My mother would often say “Man proposes, God disposes.” I’ve often interpreted it to mean that we sometimes end up on a path that leads to an unexpected outcome. That was manifest when I embarked on a last-minute solo trip to Bosnia and Herzegovina in October of last year for my 32nd birthday.

It wasn’t my first choice destination, as I previously banked on flying out to either Rome, Barcelona or Vienna to catch the last days of summer abroad. But by some ‘chance’ thought, I remembered my work colleagues recommending Bosnia and Herzegovina and decided to give it a go. It seemed like a perfect fit for me. I would be two hours away from where I live in Istanbul, staying in a beautiful hotel that sat on the river Miljacka, surrounded by beautiful greenery, possibly lavishing over Bosnian coffee, while reading Chester Hime’s A Rage in Harlem.
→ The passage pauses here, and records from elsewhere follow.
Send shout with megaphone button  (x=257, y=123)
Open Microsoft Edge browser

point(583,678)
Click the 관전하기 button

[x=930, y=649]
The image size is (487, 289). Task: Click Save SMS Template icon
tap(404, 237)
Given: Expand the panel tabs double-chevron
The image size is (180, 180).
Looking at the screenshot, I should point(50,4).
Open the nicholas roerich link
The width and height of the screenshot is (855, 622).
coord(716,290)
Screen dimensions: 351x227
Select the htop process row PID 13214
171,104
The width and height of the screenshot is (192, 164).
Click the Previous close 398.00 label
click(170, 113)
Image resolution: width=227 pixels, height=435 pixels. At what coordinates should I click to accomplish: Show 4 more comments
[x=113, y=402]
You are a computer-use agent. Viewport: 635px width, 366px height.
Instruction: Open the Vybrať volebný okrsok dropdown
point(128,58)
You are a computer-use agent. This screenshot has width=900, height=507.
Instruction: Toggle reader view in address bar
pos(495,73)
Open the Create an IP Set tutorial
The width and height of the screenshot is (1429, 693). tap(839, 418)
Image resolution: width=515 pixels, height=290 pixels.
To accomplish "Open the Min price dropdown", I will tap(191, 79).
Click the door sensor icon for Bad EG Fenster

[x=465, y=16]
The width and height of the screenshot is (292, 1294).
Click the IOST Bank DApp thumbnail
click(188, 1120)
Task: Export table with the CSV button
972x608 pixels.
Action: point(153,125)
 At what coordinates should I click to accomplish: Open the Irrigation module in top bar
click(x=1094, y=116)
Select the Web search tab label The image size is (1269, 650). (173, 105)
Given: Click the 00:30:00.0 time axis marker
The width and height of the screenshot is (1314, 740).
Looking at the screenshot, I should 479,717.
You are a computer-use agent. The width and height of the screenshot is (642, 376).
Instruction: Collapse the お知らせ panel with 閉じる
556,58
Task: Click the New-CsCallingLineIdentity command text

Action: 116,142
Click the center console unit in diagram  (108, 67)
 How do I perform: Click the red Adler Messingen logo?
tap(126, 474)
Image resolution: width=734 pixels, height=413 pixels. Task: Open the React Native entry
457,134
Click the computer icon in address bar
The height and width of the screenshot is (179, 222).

It was even easier to fall in love with the country when I arrived in the old part of Sarajevo, Bosnia and Herzegovina’s capital. The architectural hues of its Ottoman Islamic, Jewish and Catholic heritage, the primacy of its bronze-making culture and rich textiles stretched back centuries. I was even a few minutes walk away from the city hall, whose artifice was Moor-Andalusian inspired.